Tuesday, August 4, 2009

The case for owning gold...

Monetary inflationists from the Austrian School of Economics are in direct opposition to Keynesian economics largely accepted by our Administration, Congress, bankers, central bankers, academics, and mainstream economists.

Hence, the vast majority believe the only escape out of a financial meltdown is to flood the markets with liquidity. Essentially, they mistakenly believe solving a debt crisis with even more debt is the corrective action. It's analogous to offering greater amounts of booze to an alcoholic, and hoping that somehow cures him of his alcoholism. Our current and previous Fed Chairmen, Secretaries of Treasury, Presidents and Congressmen have all espoused these fiscal and monetary policies--some more than others.

So guess who wrote this in their essay back in the day--before he climbed several pay levels within our government:

But the opposition to the gold standard in any form – from a growing number of welfare-state advocates – was prompted by a much subtler insight: the realization that the gold standard is incompatible with chronic deficit spending (the hallmark of the welfare state). Stripped of its academic jargon, the welfare state is nothing more than a mechanism by which governments confiscate the wealth of the productive members of a society to support a wide variety of welfare schemes. A substantial part of the confiscation is effected by taxation. But the welfare statists were quick to recognize that if they wished to retain political power, the amount of taxation had to be limited and they had to resort to programs of massive deficit spending, i.e., they had to borrow money, by issuing government bonds, to finance welfare expenditures on a large scale… Thus, government deficit spending under a gold standard is severely limited.
The abandonment of the gold standard made it possible for the welfare statists to use the banking system as a means to an unlimited expansion of credit. They have created paper reserves in the form of government bonds which – through a complex series of steps – the banks accept in place of tangible assets and treat as if they were an actual deposit, i.e., as the equivalent of what was formerly a deposit of gold…
The law of supply and demand is not to be conned. As the supply of money increases relative to the supply of tangible assets in the economy, prices must eventually rise. Thus the earnings saved by the productive members of the society lose value in terms of goods. When the economy’s books are finally balanced, one finds that this loss in value represents the goods purchased by the government for welfare or other purposes with the money proceeds of the government bonds financed by bank credit expansion.
In the absence of the gold standard, there is no way to protect savings from confiscation through inflation. There is no safe store of value. If there were, the government would have to make its holding illegal, as was done in the case of gold… The financial policy of the welfare state requires that there be no way for the owners of wealth to protect themselves. This is the shabby secret of the welfare statists’ tirade against gold. Deficit spending is simply a scheme for the ‘hidden’ confiscation of wealth. Gold stands in the way of this insidious process. It stands as a protector of property rights. If one grasps this, one has no difficulty in understanding the statists’ antagonism toward the gold standard.

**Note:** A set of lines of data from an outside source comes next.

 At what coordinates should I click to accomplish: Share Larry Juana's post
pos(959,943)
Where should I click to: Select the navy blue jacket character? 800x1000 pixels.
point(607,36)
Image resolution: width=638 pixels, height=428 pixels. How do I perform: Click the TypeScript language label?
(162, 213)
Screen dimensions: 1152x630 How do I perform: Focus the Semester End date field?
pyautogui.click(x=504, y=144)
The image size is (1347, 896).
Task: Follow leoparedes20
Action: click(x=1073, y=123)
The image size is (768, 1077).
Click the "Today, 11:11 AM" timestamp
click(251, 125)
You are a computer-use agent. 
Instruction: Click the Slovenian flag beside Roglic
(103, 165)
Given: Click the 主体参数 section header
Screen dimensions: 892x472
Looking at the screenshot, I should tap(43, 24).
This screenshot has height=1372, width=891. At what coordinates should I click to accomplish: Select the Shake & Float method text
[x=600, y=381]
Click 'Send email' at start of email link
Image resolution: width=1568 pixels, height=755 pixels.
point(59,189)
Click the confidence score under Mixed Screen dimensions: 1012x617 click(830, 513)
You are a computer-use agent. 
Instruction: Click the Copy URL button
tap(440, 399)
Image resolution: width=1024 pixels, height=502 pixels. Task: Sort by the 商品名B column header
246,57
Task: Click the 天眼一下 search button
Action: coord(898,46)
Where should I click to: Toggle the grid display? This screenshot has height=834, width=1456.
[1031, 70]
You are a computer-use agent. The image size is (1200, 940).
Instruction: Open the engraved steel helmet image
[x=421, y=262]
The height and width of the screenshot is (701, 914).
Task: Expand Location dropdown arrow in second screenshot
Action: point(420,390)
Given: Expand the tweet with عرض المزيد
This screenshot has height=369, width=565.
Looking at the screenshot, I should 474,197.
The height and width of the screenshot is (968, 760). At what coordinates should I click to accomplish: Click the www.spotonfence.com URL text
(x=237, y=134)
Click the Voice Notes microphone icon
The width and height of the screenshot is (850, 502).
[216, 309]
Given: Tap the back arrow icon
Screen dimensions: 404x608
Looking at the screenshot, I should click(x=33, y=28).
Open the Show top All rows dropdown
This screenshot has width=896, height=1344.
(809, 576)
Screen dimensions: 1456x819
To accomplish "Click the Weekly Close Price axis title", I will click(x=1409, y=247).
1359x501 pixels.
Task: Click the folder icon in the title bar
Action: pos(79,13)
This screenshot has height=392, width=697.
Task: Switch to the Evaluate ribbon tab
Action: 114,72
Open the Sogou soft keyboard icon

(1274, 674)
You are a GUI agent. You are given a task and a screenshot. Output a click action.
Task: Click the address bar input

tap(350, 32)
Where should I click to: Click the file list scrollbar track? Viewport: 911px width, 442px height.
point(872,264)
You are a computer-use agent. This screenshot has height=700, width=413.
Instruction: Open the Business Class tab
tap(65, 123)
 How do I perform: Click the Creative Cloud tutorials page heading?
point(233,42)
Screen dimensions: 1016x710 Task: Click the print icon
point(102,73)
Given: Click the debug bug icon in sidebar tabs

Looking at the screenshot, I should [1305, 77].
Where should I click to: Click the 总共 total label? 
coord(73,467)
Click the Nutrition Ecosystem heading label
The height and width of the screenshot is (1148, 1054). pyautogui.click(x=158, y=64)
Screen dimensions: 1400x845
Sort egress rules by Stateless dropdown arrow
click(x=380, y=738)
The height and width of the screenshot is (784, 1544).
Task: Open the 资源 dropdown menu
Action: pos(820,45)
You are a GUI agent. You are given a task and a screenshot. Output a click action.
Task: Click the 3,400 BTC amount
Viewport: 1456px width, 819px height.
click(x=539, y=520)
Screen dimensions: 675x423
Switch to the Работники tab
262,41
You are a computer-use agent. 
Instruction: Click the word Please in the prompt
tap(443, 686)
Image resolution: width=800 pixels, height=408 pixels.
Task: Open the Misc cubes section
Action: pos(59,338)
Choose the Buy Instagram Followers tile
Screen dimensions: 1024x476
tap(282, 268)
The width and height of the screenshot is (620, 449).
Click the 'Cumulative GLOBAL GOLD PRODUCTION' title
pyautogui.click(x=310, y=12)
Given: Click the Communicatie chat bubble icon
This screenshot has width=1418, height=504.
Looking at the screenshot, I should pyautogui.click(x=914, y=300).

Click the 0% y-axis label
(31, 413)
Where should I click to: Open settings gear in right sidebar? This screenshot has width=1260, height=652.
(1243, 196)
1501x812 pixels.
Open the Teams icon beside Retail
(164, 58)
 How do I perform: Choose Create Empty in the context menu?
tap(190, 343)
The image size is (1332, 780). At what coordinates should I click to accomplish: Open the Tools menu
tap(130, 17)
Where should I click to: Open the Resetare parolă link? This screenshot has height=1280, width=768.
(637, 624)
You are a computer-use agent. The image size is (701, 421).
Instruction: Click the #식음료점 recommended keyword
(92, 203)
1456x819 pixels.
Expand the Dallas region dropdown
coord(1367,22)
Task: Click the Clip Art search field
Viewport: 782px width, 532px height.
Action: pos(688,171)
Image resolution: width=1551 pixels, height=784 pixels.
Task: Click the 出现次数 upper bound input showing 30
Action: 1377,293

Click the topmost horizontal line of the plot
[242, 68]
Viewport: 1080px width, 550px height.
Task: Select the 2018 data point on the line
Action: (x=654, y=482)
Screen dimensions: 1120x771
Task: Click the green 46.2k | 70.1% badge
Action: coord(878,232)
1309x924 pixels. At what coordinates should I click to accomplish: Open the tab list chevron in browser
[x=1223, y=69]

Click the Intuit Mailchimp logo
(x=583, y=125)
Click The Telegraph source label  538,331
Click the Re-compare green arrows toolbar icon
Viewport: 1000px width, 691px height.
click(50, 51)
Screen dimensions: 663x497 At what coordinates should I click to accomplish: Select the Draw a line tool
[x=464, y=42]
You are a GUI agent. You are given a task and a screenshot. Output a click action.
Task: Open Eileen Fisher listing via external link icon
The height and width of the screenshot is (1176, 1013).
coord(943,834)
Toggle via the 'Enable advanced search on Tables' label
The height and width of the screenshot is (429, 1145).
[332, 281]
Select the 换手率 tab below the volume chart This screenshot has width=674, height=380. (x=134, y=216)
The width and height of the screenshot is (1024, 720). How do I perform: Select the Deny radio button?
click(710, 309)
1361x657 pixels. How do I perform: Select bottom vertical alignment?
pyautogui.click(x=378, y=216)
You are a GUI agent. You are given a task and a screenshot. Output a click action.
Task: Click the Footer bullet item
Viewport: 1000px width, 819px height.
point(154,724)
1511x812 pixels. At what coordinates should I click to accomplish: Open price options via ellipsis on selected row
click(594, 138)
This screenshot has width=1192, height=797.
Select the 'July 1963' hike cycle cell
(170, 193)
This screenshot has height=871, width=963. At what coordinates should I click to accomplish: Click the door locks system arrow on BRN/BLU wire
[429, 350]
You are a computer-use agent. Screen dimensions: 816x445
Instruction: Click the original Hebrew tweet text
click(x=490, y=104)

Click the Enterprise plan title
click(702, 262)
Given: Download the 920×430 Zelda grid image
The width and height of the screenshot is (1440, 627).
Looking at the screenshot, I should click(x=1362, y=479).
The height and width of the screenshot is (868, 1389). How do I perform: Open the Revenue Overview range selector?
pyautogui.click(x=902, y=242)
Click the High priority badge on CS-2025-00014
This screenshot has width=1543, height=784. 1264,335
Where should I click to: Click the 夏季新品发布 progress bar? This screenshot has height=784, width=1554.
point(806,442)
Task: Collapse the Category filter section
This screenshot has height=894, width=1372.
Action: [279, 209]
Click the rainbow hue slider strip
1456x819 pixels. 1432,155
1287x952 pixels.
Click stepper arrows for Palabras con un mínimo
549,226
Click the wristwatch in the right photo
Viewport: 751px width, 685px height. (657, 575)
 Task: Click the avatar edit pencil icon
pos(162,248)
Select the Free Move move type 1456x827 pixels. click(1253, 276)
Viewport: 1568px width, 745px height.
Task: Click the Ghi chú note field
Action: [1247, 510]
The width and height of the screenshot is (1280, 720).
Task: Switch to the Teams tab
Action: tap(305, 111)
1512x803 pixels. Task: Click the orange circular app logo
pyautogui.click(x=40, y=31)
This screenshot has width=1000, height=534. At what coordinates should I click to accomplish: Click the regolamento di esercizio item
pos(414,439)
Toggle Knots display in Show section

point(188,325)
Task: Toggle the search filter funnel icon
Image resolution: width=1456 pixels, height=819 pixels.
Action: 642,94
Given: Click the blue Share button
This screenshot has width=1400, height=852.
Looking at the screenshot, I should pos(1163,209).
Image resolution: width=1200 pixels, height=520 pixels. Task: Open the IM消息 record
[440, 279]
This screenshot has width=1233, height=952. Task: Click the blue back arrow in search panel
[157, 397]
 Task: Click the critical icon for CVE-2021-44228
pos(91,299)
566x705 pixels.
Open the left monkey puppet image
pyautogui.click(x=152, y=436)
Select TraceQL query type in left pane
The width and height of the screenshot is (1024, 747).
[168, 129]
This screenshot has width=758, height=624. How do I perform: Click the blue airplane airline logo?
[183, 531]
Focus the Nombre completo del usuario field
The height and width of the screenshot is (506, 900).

Ready for the answer? It was former Fed Chairman Alan Greenspan, who is commonly roasted today for causing the real estate bubble by implementing easy-money policies earlier this decade. With hindsight, his critics point out that Greenspan caused the mortgage crisis by artificially creating a bubble in real assets, while our country amassed billions in deficit. What those same critics don't mention is that Bernanke, Geithner, Obama, and Congress are all colluding to construct those same deficits--only on a much larger scale. After all, deficits of a few trillion here or there are minor inconveniences, right?

Age and power seem to have corrupted the former Fed Chairman. Although his critics are quick to denounce his policies of the past, they are advocating the same strategy which they are criticizing. The difference this time is that the numbers are horrifically astronomical.